Nel clima da resa dei conti del dopo golpe in Turchia colpiti anche due luoghi cristiani: la chiesa di Santa Maria a Trabzon dove fu ucciso nel 2006 don Andrea Santoro e la chiesa protestante di Malatya, dove nel 2007 vennero sgozzati tre cristiani evangelici. Solo danni lievi alle strutture ma il segnale intimidatorio è evidente
Nel clima incandescente del dopo golpe in Turchia – fatto anche di intimidazioni contro le minoranze – nel mirino finisce di nuovo anche la chiesa di Santa Maria a Trabzon, la chiesa dove il 5 febbraio 2006 fu ucciso don Andrea Santoro. E insieme a lei un altro luogo tragicamente segnato dal sangue dei cristiani in questi anni in Anatolia: la chiesa protestante di Malatya, la città dove il 18 aprile 2007, tre cristiani evangelici – i turchi Necati Aydin e Ugur Yuksel e il tedesco Tilmann Geske – vennero legati e sgozzati nella sede della casa editrice Zirve, di cui erano collaboratori.
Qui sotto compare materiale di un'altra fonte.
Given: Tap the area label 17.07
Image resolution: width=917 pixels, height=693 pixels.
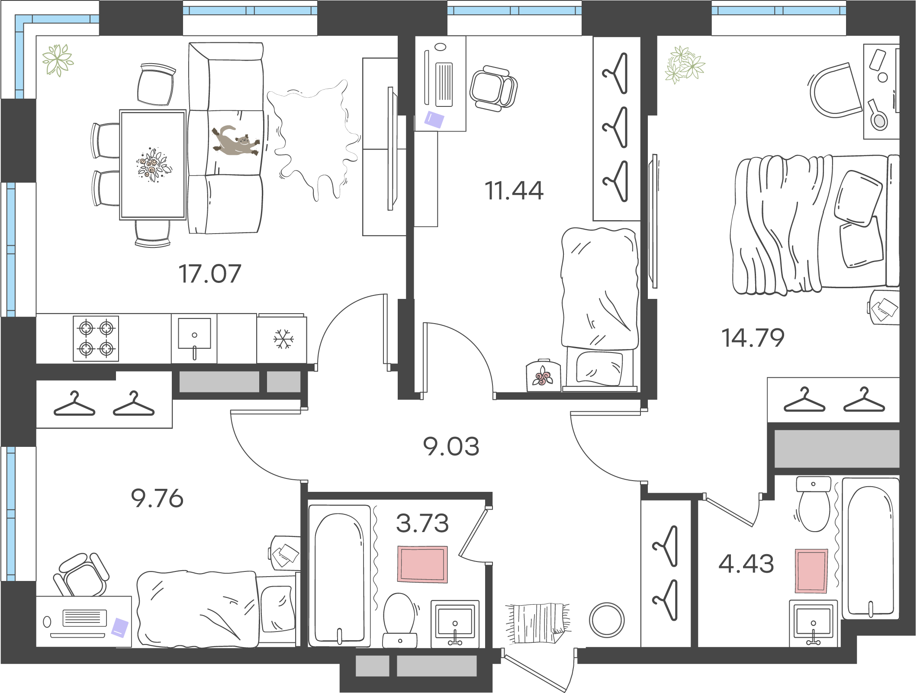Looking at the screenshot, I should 210,274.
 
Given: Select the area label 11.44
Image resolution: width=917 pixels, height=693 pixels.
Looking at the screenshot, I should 514,191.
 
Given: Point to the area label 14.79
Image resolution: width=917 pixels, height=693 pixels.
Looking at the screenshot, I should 753,338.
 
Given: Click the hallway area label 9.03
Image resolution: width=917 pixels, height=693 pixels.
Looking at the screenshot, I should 451,446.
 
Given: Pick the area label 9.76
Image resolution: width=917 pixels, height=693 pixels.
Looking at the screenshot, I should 158,499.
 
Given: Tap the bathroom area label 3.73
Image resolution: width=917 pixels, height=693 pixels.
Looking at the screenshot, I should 423,523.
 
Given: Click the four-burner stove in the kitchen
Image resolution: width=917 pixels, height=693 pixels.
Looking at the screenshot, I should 96,338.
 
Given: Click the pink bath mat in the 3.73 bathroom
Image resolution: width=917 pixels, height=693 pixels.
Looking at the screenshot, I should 423,564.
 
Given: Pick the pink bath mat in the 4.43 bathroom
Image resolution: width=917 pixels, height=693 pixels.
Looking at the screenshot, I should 811,571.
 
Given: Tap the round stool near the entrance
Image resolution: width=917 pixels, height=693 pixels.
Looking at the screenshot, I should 606,620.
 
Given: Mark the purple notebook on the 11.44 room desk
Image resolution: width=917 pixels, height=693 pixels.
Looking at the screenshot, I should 434,119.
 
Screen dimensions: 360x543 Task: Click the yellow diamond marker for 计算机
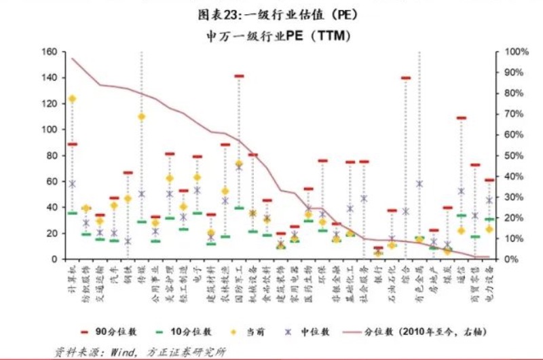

A dare notizia degli assalti è stato sul suo sito internet Sat7Turk, il canale turco di Sat7, network che rappresenta la voce più significativa dei cristiani in tutto il Medio Oriente. I due episodi si sarebbero verificati sabato sera, durante le manifestazioni a sostegno di Erdogan. Secondo quanto riferito dal sito a Malatya sono state scagliate pietre contro le finestre della chiesa, mandandole in fratumi. A Trabzon – invece – dove le manifestazioni in favore dell’Akp sono state particolarmente imponenti, una decina di persone si sarebbero dirette verso la chiesa che fu di don Santoro cercando di forzarne l’ingresso. Non sarebbero però riuscite ad entrare grazie ad alcuni vicini (musulmani) che avrebbero lanciato l’allarme.
In entrambi i casi si è trattato solo di danni lievi a edifici in quel momento vuoti. Ma il carattere intimidatorio è lo stesso evidente; sia per il significato dei due luoghi sia per il fatto che non si tratta di episodi isolati. Per esempio anche nelle zone abitate dagli aleviti – minoranza molto significativa in Turchia – nelle ultime ore sono state segnalate violenze commesse dalla folla scesa in piazza a sostegno del presidente Erdogan.
Va anche aggiunto che proprio nelle ultime settimane era già giunto un nuovo segnale preoccupante proprio in relazione alla strage di Malatya: come raccontava l’agenzia Fides in questo articolo anche l’ultimo accusato detenuto per l’eccidio era stato rimesso in libertà, mentre il processo continua ad allungarsi all’infinito. E si intreccia proprio con lo scontro già in corso da tempo tra Erdogan e l’Hizmat, il movimento di Fetullah Gulen, oggi accusato apertamente dal presidente come mandante del golpe: alcune testimonianze puntano ad avvalorare la tesi secondo cui il processo per la strage dei cristiani a Malatya fosse stato manipolato da ambienti vicini a Fetullah Gulen, che avrebbero voluto utilizzarlo per far condannare i propri oppositori.
In questo scenario preoccupante oggi qualcuno in Turchia pare sentirsi nuovamente legittimato a mettere nel mirino i cristiani. O almeno a far loro avvertire che sono comunque nel mirino.